In Gimp 2.8 you essentially can have two “save files” at the same time, one XCF file and one export file (PNG, JPG, etc). Ctrl+S saves the XCF file, Ctrl+E saves the export file. Using Ctrl+Shift will prompt for the file (Save as, Export as). Once you get used to this, it does save a lot of hassle. You can independently save the original XCF and export a file to be used outside. When you do changes, you don’t have to worry about remembering to save both the exported and original versions.
Brush on the world
The other thing I was missing was the 1px, 3px, 5px, etc. brushes from the old Gimp versions. After creating several new brushes for the purpose, I found out that these have been changed to a “Size” parameter in the tool options. Now all brushes are resizable from one place.
One gripe still is that the size control slider is very hard to use precisely with small brushes.
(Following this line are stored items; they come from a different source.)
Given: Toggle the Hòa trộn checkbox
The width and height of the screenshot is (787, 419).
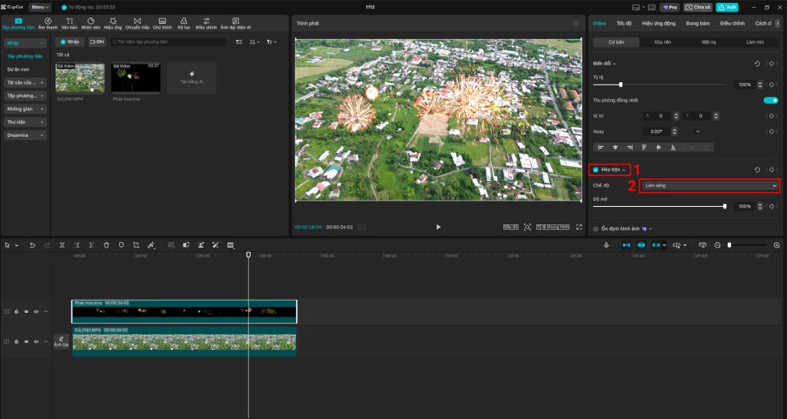Looking at the screenshot, I should (596, 169).
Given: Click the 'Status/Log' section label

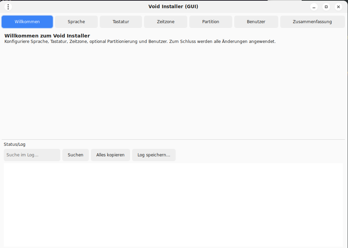Looking at the screenshot, I should tap(15, 144).
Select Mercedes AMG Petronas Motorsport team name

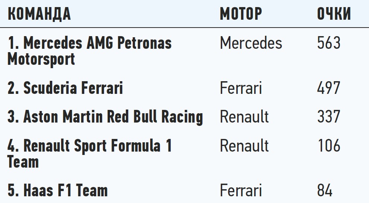click(x=89, y=43)
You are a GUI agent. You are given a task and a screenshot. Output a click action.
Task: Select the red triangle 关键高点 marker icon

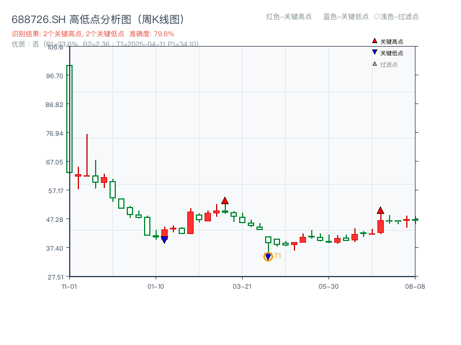coord(373,41)
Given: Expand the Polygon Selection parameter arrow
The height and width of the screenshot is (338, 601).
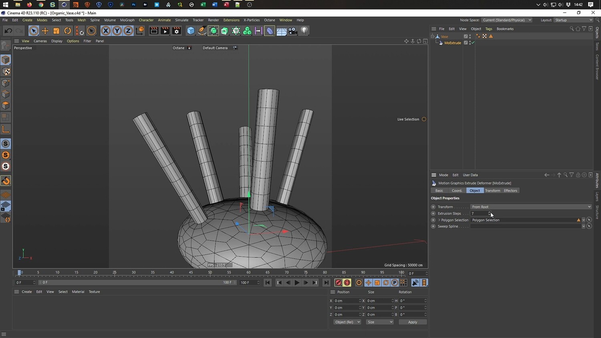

I often work with brushes below 10px in size, and controlling the size using a linear slider than goes up to 1000px is not very user-friendly. However, according to the UI change article, the tool options are going to have an overhaul soon as well.
Gimp 2.8 also has a number of other nice changes, such as expressions in entry fields (how often have you whipped open a calculator to divide a size? Now just type “1234/3”), layer groups, and single window mode with image tabs.
Looking past 2.8, the Gimp core has finally been ported to use GEGL by a hero effort of Øyvind Kolås and Mike Natterer. This means that after waiting 15 years, Gimp 2.10 will finally have 16-bit color support. Hooray!
The important question is, when will 2.10 be released? Martin Nordholts has written about the problems in Gimp development cycles. He states many of the problems that I have pondered and struggled with during OpenRocket development. Gimp 2.10 development will utilize more feature branches, which are merged to the master branch only once they’re ready, so as not to hinder the release of other features. This will hopefully allow more regular feature releases and more motivation for new developers to jump in.
I have yet to explore many of the features in 2.8, but for the first time in a long time I have a heightened sense of excitement about Gimp. There is finally clear and undeniable improvement happening.
Finally, I have to restate my admiration at the people who have made Gimp a reality, from its early stages and through its troublesome times. A huge thanks to you all, and hoping for a great 2.10 development cycle. I am rooting for you once again!